I felt like doing a current-state update.

In Canada, OSCAR EMR is the only obviously-in-use free EMR. 

OSCAR EMR is, at this stage, a much broader (more fully-featured) solution than 
is GNUmed, providing (among other things):

1) appointment-making and

2) billing support in at least two out of ten Canadian provinces: in Ontario – 
OSCAR's province of origin – and British Columbia ("BC").

OSCAR has had some additional adoption in provinces in which billing may not 
yet be supported… though I am less clear on how such users manage their billing 
alongside OSCAR.

Accordingly there is, on the one hand, appreciation for what OSCAR has 
achieved, and a worry whether a less-fully featured EMR (as currently GNUmed 
stands) risks being too easily dismissed. Even despite that I found a billing 
program in my province of BC that will crudely interoperate with a 
not-yet-in-production GNUmed.

On the other hand, not everyone fully implement OSCAR (or any EMR) for all of 
what it *could* do.

Some groups choose a combination of old methods and/or OSCAR alternatives, plus 
part of OSCAR.

At least one doctor in BC (near retirement) maintains a paper practice, while 
using OSCAR "on the side" for medication management. He finds an EMR 
tremendously helpful just to:
1) maintain the information of what a patient is *supposed* to be taking and
2) printing an authorization (a prescription) for any combination of new 
medication, adjusted medication, and renewed medication

I understand that OSCAR's appointment-making was built on a blueprint that 
well-suited the practice around which OSCAR was modelled.
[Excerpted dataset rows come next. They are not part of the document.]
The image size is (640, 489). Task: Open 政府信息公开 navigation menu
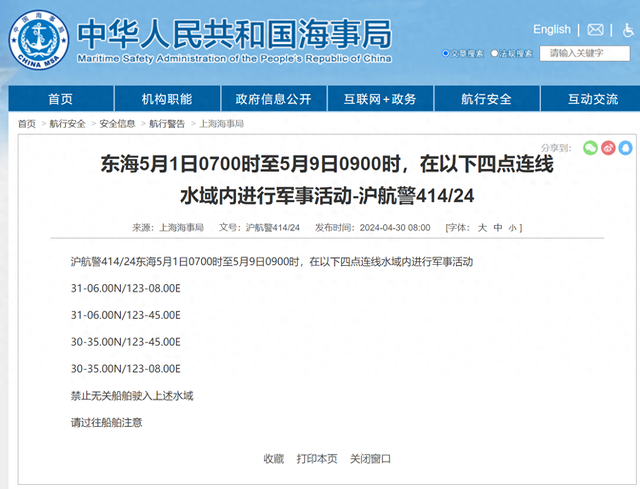coord(273,99)
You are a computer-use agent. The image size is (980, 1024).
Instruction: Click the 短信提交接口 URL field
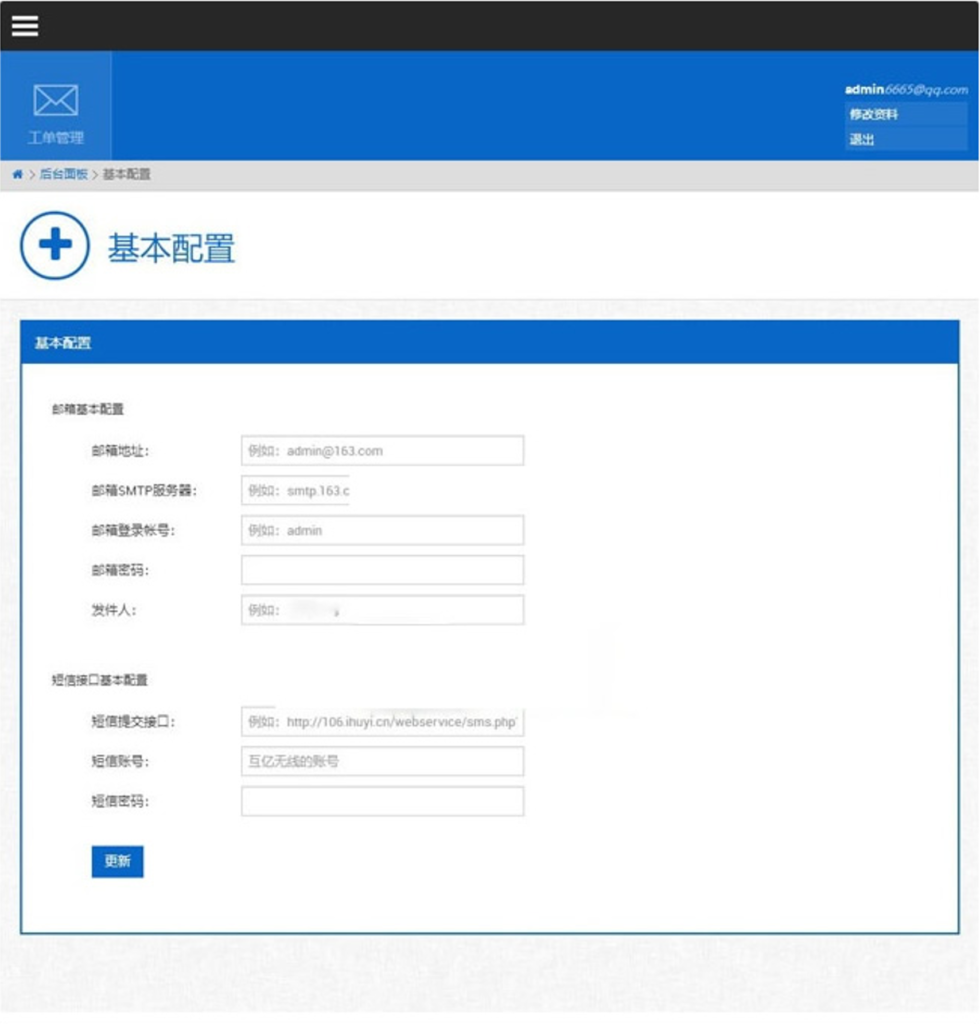pyautogui.click(x=383, y=719)
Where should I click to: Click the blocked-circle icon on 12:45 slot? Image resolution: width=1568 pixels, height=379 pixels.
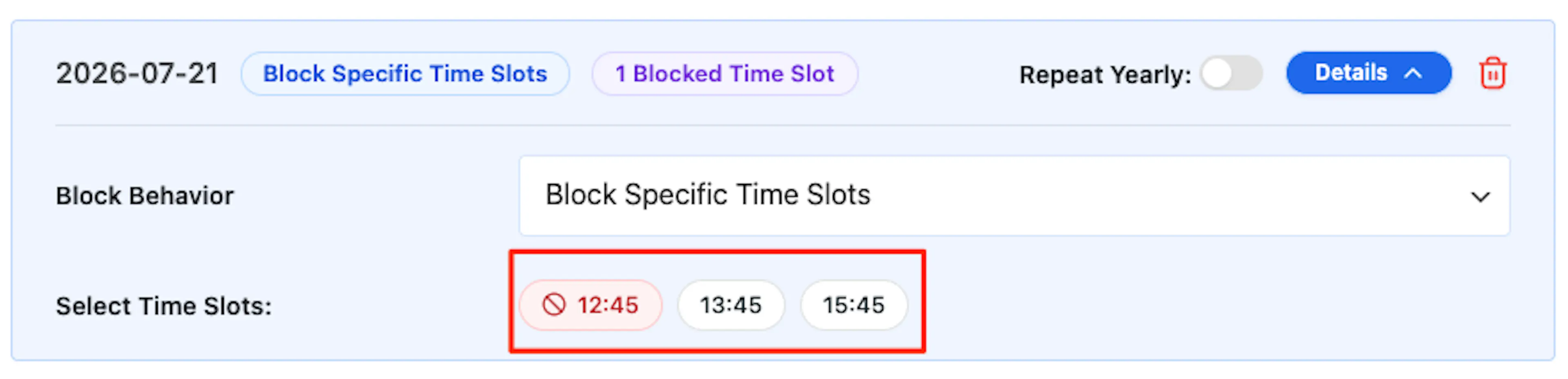click(554, 305)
This may less-well 
suit other approaches to appointment-making. However, it has required groups to 
adapt their appointment-making workflows to conform to OSCAR's requirements. 
There is an inevitability to do so, when it is a precondition to be able to use 
the billing as implemented in OSCAR or in any other EMR where billing is 
dependent to be "fed" from the entity "appointments". The alternative would be 
for the billing module to be fed from an alternative set of billable items as 
could be achieved, say, from:

        encounters as services
        events within encounters (say, "procedures") as services
        events after encounters (say, "reports") as services
                (capturable perhaps as a different encounter type)
        supplies consumed by – or provided to – patients

The above makes me think that whether it would be GNUmed – or maybe better 
sanely some other software – the most flexible (and therefore potentially 
widely-applicable) billing approach would be a rather MIRTH-like-BILLER, in the 
sense that it could accept multiple inputs. Even a single EMR could send 
multiple data streams (outputs) to the MIRTH-like-BILLER, where the aggregate 
of the source EMR's outputs could represent a sum total of billable items for 
that praxis. 

At the downstream end, the MIRTH-like-BILLER could work as follows. Based on a 
series of known definitions ("rules") of what each 
financially-responsible-agency (FRA) sets as preconditions for payment, the 
MIRTH-like-BILLER could flag deficient or rules-failing records, and flag these 
for iterative attention by the billing party. This the MIRTH-like-BILLER would 
also do for remittance information (acceptance or refusal of payment) which had 
been received back from the various FRAs.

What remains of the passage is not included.